Every record here must be copied exactly, except for the images it holds.

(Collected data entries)
————————

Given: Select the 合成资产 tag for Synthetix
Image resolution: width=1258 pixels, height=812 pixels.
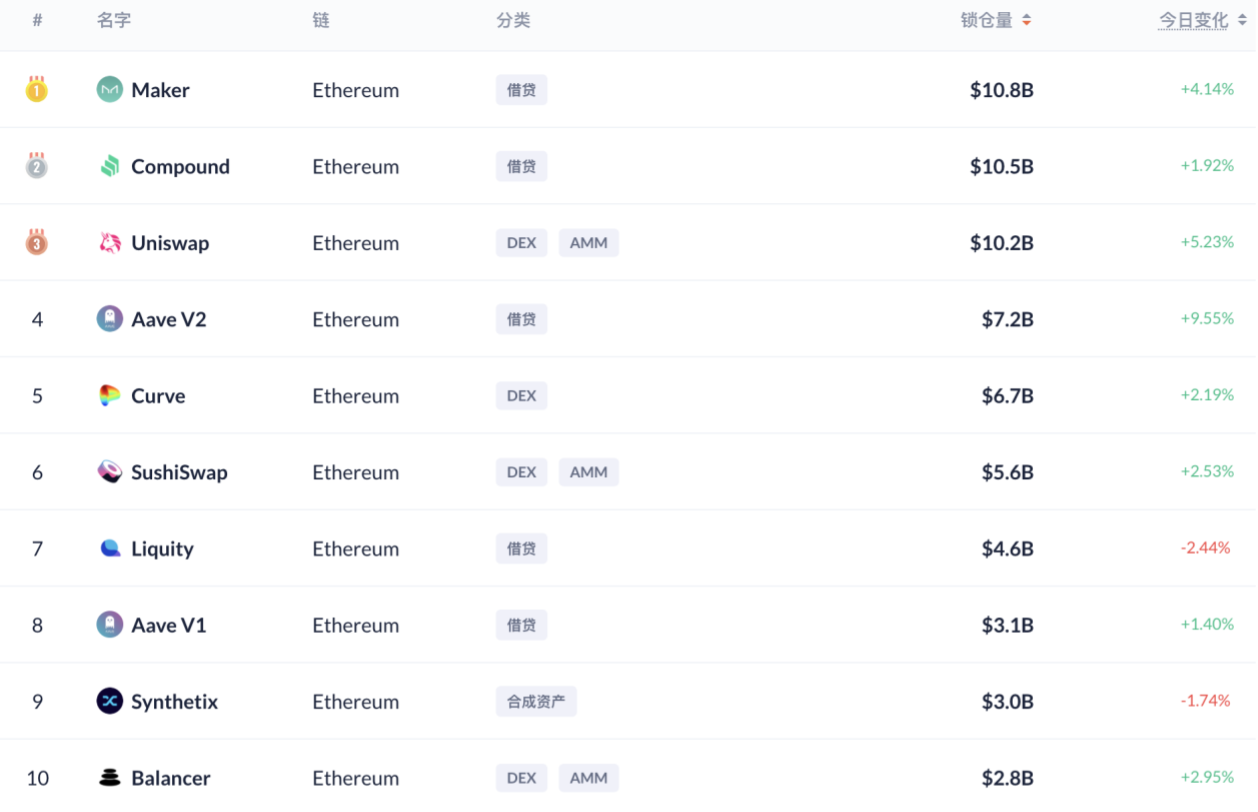Looking at the screenshot, I should click(536, 702).
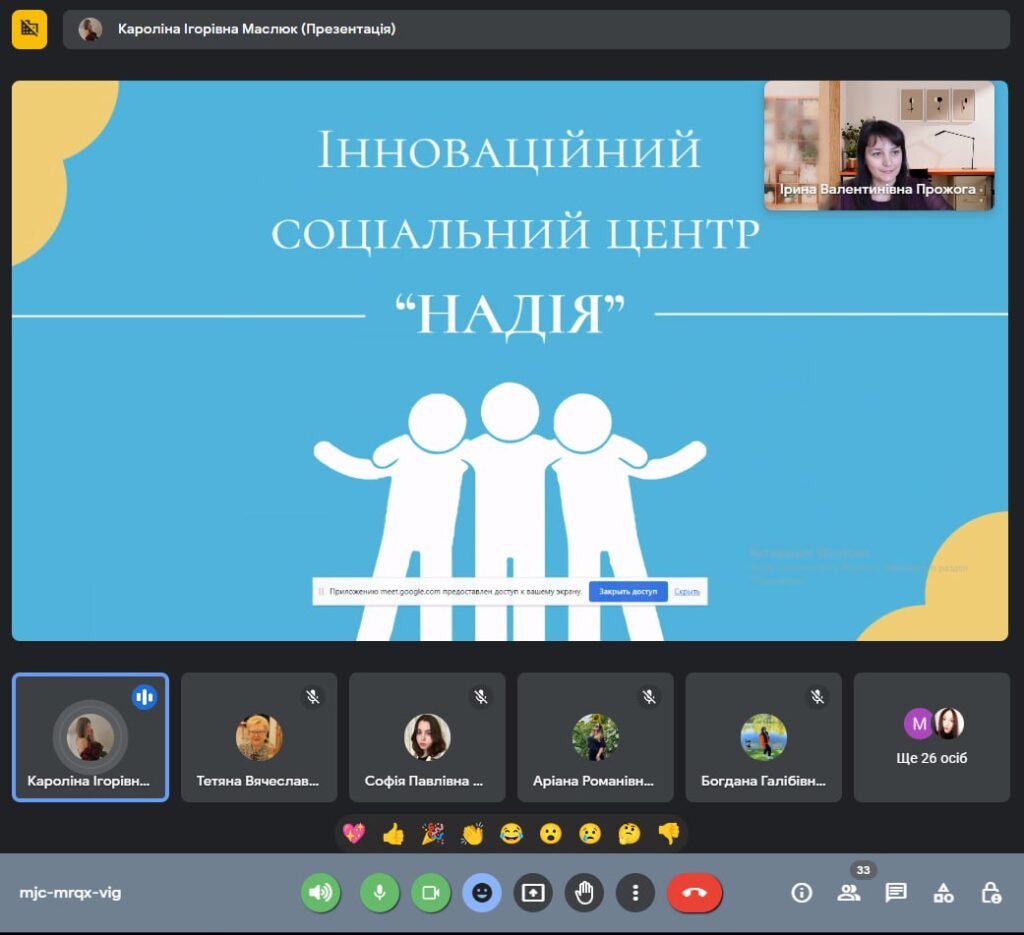Open the meeting details info icon

pos(801,893)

————————

OUTPUT BELOW:
Given: Select the 合成资产 tag for Synthetix
Image resolution: width=1258 pixels, height=812 pixels.
Looking at the screenshot, I should click(536, 702).
Open the meeting details info icon

pos(801,893)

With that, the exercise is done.